> _OBJECTIVES_
**A)** Copy the passage of the article on the Ashlawn Elementary reading word for word, starting with "And while the" and going on through "the book declares.".
**B)** Answer these questions using the article on the Ashlawn Elementary reading:
(i) What was the title of the book that Sarah McBride read to the kindergarteners?
(ii) Which organization sponsors Read Across America Day?
(iii) Under what law did the Family Foundation of Virginia obtain a copy of the letter?

> _READING TEXT_
March 20, 2019 (LifeSiteNews) — A Virginia elementary school that allowed a transgender activist to read kindergarten students a book about transgenderism last month did not give parents the option to opt out of having their children present, according to reports, despite claims to the contrary.
Transgender activist Sarah McBride of the Human Rights Campaign (HRC) read “I Am Jazz,” a book about a boy who identifies as a transgender girl, to kindergarteners at Ashlawn Elementary School in Arlington County in late February for Read Across America Day.
The event, sponsored by National Education Association (NEA), is intended to encourage children to read. However, this year for the first time, the NEA collaborated with LGBT activist group HRC for the day, The Blaze reported.
McBride, national press secretary for the HRC, the largest homosexual lobby organization in the United States, told the Ashlawn kindergarten students that boys can have “a girl brain but a boy body,” and likewise for girls who think they are boys.
After parents condemned McBride's visit, the report said, Arlington County Public Schools said the parents had been “notified by a letter ahead of time and were allowed to opt out if they chose.”
Various media outlets reported that parents were informed in advance of the transgender-affirming visit and could pass on having their children there. But the letter, which was released only in English in spite of the school having a significant non-English-speaking population, does not mention opting out, a report from the Federalist said.
A copy of the letter obtained by the Family Foundation of Virginia via the Virginia Freedom of Information Act shows there was no offer for parents to pull their kids out of the transgender reading session.
And while the letter says that a book written by a transgender individual would be read to the class, it does not explicitly state that kindergarteners would be told it’s possible have a “girl brain but a boy body” or a boy brain and a girl body, as the book declares.
Neither does the letter say that a trans activist male who identifies as a woman would be reading the book to their children, but says only that “there will be discussion around the big ideas of the books which are we want to accept and welcome all people.”

> _DATA SUPPLIED_
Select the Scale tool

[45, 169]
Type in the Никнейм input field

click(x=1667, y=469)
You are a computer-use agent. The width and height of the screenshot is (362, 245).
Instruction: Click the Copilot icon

> _OUTPUTS IN ORDER_
**A)**
And while the letter says that a book written by a transgender individual would be read to the class, it does not explicitly state that kindergarteners would be told it’s possible have a “girl brain but a boy body” or a boy brain and a girl body, as the book declares.

**B)**
(i) "I Am Jazz"
(ii) The National Education Association (NEA)
(iii) The Virginia Freedom of Information Act